From the parking area, bushwhack northeast a short distance to reach the toe of the southwest ridge. The ridge is ill-defined initially and has thick sagebrush with gaps to weave through. The sagebrush soon thins out and the ridge becomes an enjoyable mix of short scrub and a stable scree base. The ridge becomes a better-defined, rounded ridge. Grind your way northeast then east then northeast to the elongated summit area. There are two minor humps (false summits) you must go over prior to reaching the true summit. The summit area is relatively bare with broken scree and very short scrub. There was no summit cairn, so I built a small one with the few loose pieces of talus that I could find.
South Shoulder, Class 2+
From ID-75 in Bellevue, drive east on Pine Street (which becomes Muldoon Canyon Road) for 5.9 miles to a road junction at the mouth of Sharps Canyon. Park in a pullout near this junction along Sharps Canyon Road. The elevation here is 5,800 feet.

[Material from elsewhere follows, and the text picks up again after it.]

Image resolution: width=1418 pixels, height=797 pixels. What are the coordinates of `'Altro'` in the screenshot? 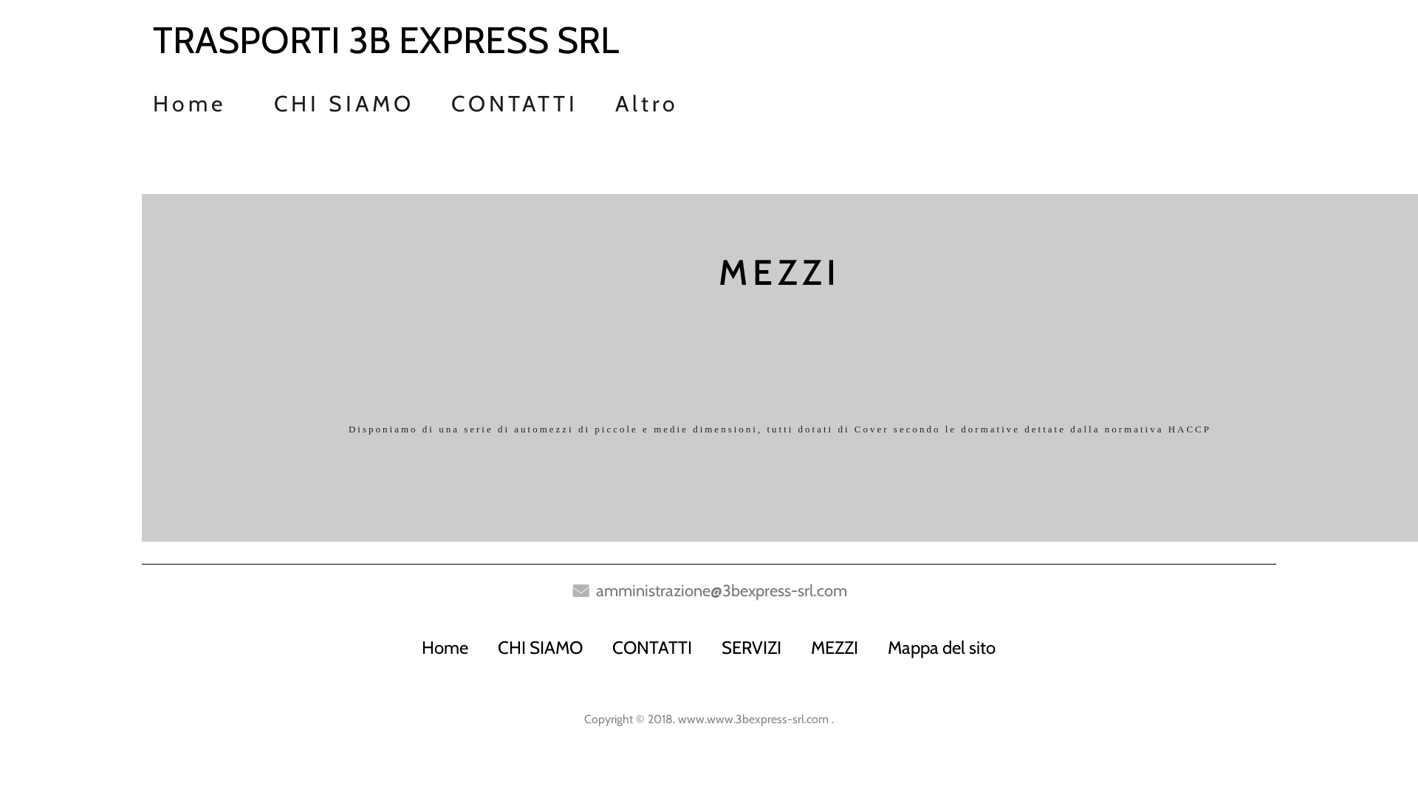 It's located at (646, 99). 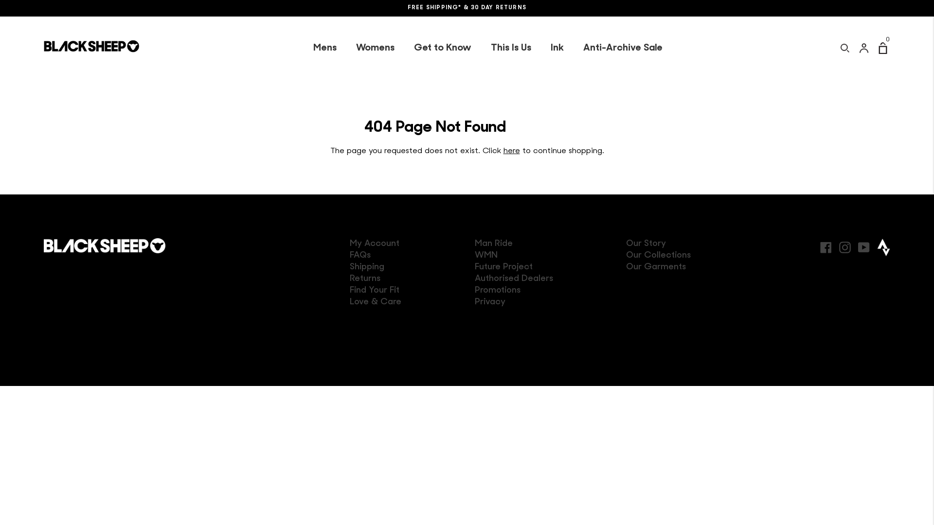 I want to click on 'Man Ride', so click(x=493, y=243).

There are multiple shoulders and gullies on the southeast aspect of Peak 7392. Many of them become very steep lower down and might be impassable. I selected the most prominent and easiest shoulder which I call the south shoulder. It descends directly to a point just east of the road junction at the mouth of Sharps Canyon. It is worth taking the time to recon this shoulder from Sharps Canyon Road (or from a dispersed campsite a short distance up the road) to be able to find it when you begin this descent. Don’t be sloppy with your planning for this descent route. Do your homework.
From the summit, descend the somewhat-obvious south shoulder. Aim to finish the descent just left/east of the road junction a whopping 1,600 feet below. This is a tedious descent on loose scree and short/medium scrub. It is somewhat of a nightmare, to be honest. Wear your heavy boots for this one so that you can ski down some sections of the loose scree and to protect your ankles from injury. You will be grabbing brush/sage to control your descent. Most of the scree sections are too firm to be boot-skied, unfortunately. Consequently, you will find yourself slowly down-climbing what you thought would be a fast, smooth, boot-ski descent. When you reach the road, you’ll be grateful to be on flat ground again.